Source document:
◇ ◇ ◇ ◇ ◇
Four times a year publicly-traded companies release treasure troves of valuable information in the form of quarterly reports.  Companies trading in the States are required to file 10-Qs with the US Securities and Exchange Commission by 45 calendar days after quarter-ends.  Canadian companies have similar requirements.  In other countries with half-year reporting, many companies still partially report quarterly.

 

The definitive list of elite junior gold stocks to analyze used to come from the world’s most-popular junior-gold-stock investment vehicle.  This week the GDXJ VanEck Vectors Junior Gold Miners ETF reported $4.4b in net assets.  Among all gold-stock ETFs, that was only second to GDX’s $8.1b.  That is GDXJ’s big-brother ETF that includes larger major gold miners.  GDXJ’s popularity testifies to the great allure of juniors.

 

Unfortunately this fame has recently created major problems severely hobbling the usefulness of GDXJ.  This sector ETF has shifted from being beneficial for junior gold miners to outright harming them.  GDXJ is literally advertised as a “Junior Gold Miners ETF”.  Investors only buy GDXJ shares because they think this ETF gives them direct exposure to junior gold miners’ stocks.  But unfortunately that’s no longer true!

 

GDXJ is quite literally the victim of its own success.  This ETF grew so large in the first half of 2016 as gold stocks soared in a massive upleg that it risked running afoul of Canadian securities law.  Most of the world’s junior gold miners and explorers trade in Canada.  In that country once any investor including an ETF goes over 20% ownership in any stock, it is deemed a takeover offer that must be extended to all shareholders!

 

Understanding what happened in GDXJ is exceedingly important for junior-gold-stock investors, and I explained it in depth in my past essay on juniors’ Q1’17 results.  GDXJ’s managers were forced to reduce their stakes in leading Canadian juniors.  So capital that GDXJ investors intended to deploy in junior gold miners was instead diverted into much-larger gold miners.  GDXJ’s effective mission stealthily changed.
◇ ◇ ◇ ◇ ◇
What is asked: According to the passage on junior gold stocks, what level of ownership in a stock counts as a takeover offer under Canadian law? The entries after this point are separate from the passage on junior gold stocks.
◇ ◇ ◇ ◇ ◇
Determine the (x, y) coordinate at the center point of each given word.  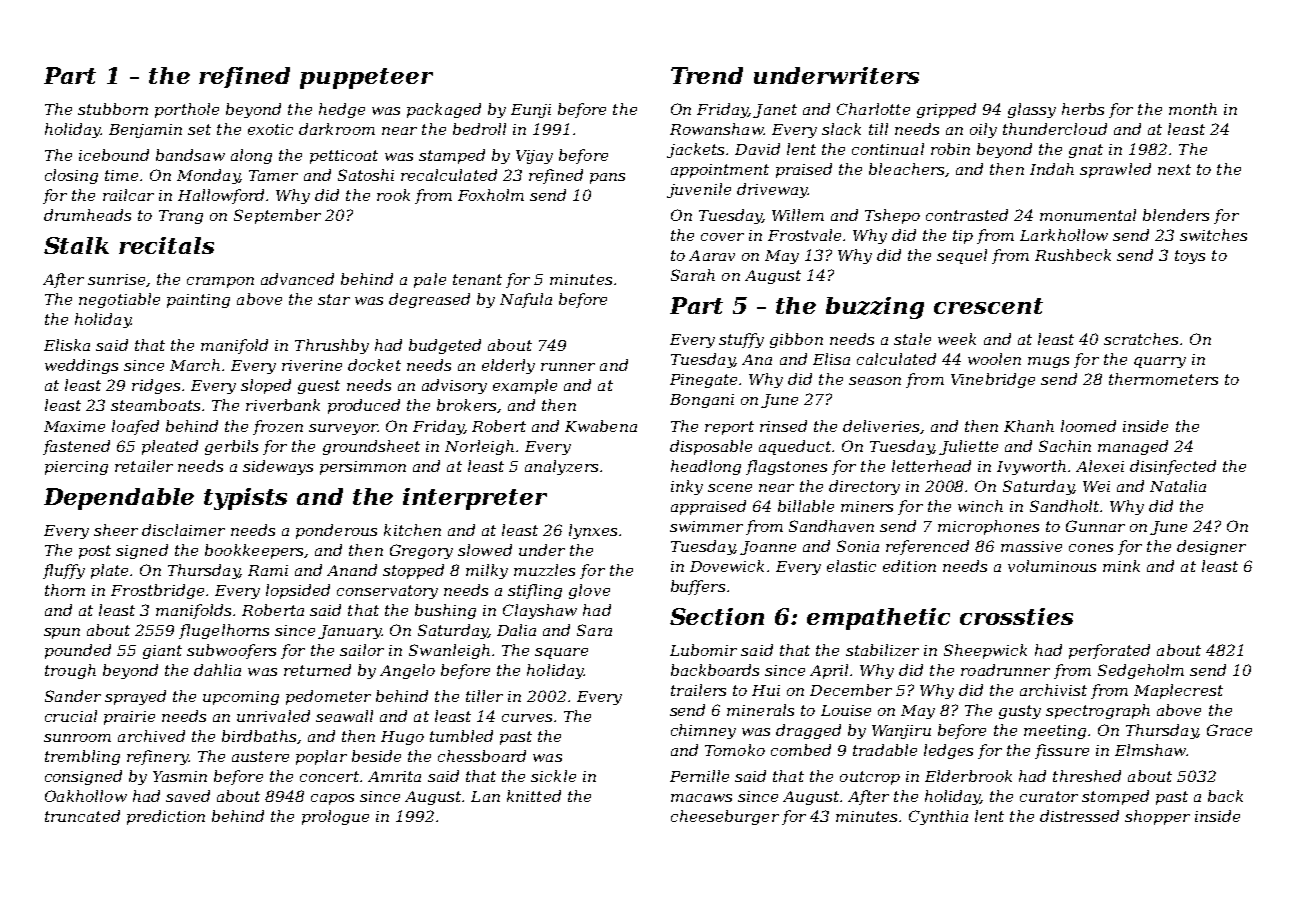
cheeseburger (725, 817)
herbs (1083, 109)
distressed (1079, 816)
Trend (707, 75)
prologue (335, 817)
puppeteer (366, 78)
◇ ◇ ◇ ◇ ◇
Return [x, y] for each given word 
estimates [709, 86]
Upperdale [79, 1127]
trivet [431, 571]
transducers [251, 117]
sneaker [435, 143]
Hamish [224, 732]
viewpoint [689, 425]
◇ ◇ ◇ ◇ ◇
Exercise solution: Going over 20% ownership of any stock.